[[ DATA UNDER STUDY open ]]

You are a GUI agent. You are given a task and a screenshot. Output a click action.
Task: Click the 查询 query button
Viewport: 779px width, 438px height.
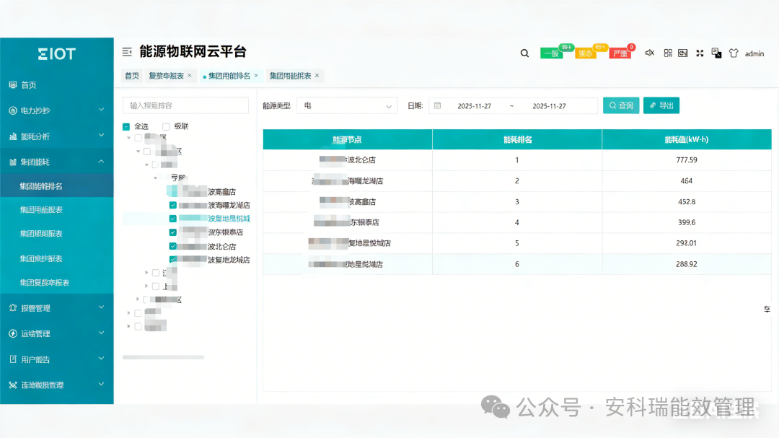(x=621, y=105)
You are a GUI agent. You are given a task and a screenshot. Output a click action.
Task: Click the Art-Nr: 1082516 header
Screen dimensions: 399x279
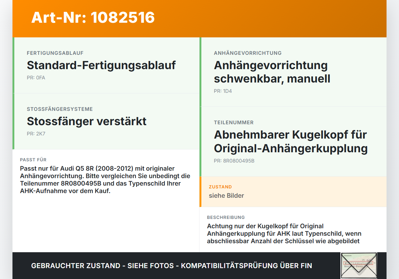coord(93,17)
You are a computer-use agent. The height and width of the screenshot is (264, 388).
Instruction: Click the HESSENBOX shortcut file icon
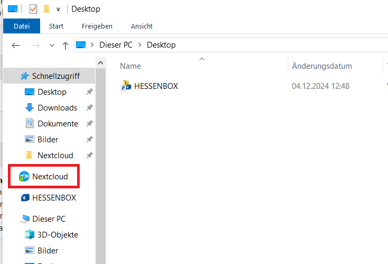click(126, 86)
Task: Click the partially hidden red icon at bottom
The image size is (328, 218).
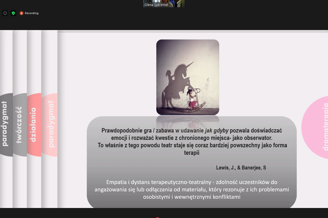Action: pyautogui.click(x=158, y=217)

[[ DATA UNDER STUDY closed ]]

Copy out all the data above exactly as written. Skip the pictures.

## ANSWER TO THIS PROBLEM
You are a GUI agent. You are given a task and a screenshot. Output a click action.
Task: Click the 查询 query button
Viewport: 779px width, 438px height.
(x=621, y=105)
You are a GUI agent. You are given a task and a screenshot. Output a click action.
Task: Click the Art-Nr: 1082516 header
Screen dimensions: 399x279
coord(93,17)
You are a computer-use agent. The height and width of the screenshot is (264, 388).
Instruction: Click the HESSENBOX shortcut file icon
click(126, 86)
Task: Click the partially hidden red icon at bottom
The image size is (328, 218).
Action: pyautogui.click(x=158, y=217)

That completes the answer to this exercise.